China vows to keep Iran nuclear deal on track amid mounting pressure from US
Continuing to implement agreement is the responsibility of all parties concerned, Foreign Minister Wang Yi says
China on Saturday pledged to continue playing a constructive role in maintaining and implementing the Iran nuclear deal, after United States President Donald Trump set an ultimatum to fix “disastrous flaws” in it.
China’s Foreign Minister Wang Yi told Iranian Foreign Minister Mohammad Javad Zarif in a telephone conversation that implementation of the deal had not been “derailed” but would face “some new complicating factors”, Xinhua reported.
Continuing to implement the nuclear deal was the responsibility of all parties concerned and the common wish of the international community, Wang was quoted as saying during the call, which took place while he was on a visit to Rwanda.
The deal would help uphold the international non-proliferation regime, maintain regional peace and stability and solve “other hot issues” around the world, he said.

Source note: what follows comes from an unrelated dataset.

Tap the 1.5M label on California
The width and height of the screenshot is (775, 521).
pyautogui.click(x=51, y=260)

He urged Iran to remain calm and continue to fulfil its obligations under the deal.
On Friday, Trump agreed to waive sanctions against Iran that were lifted as part of the international deal but said it would be the last time unless conditions were met to fix what he called “significant flaws” in the deal.
His ultimatum puts pressure on Europeans – key backers and parties to the 2015 international agreement to curb Iran’s nuclear programme – to satisfy Trump, who wants the pact strengthened with a separate agreement within 120 days.
Zarif responded on Twitter that the deal was not renegotiable and that Trump’s stance “amounts to desperate attempts to undermine a solid multilateral agreement”.
While Trump approved the sanctions waiver, the US Treasury Department announced new, targeted sanctions against 14 entities and people, including the head of Iran’s judiciary, Sadeq Amoli Larijani, a close ally of Iran’s Supreme Leader Ayatollah Ali Khamenei.
Iran said on Saturday it would retaliate against the new sanctions, although it did not specify how.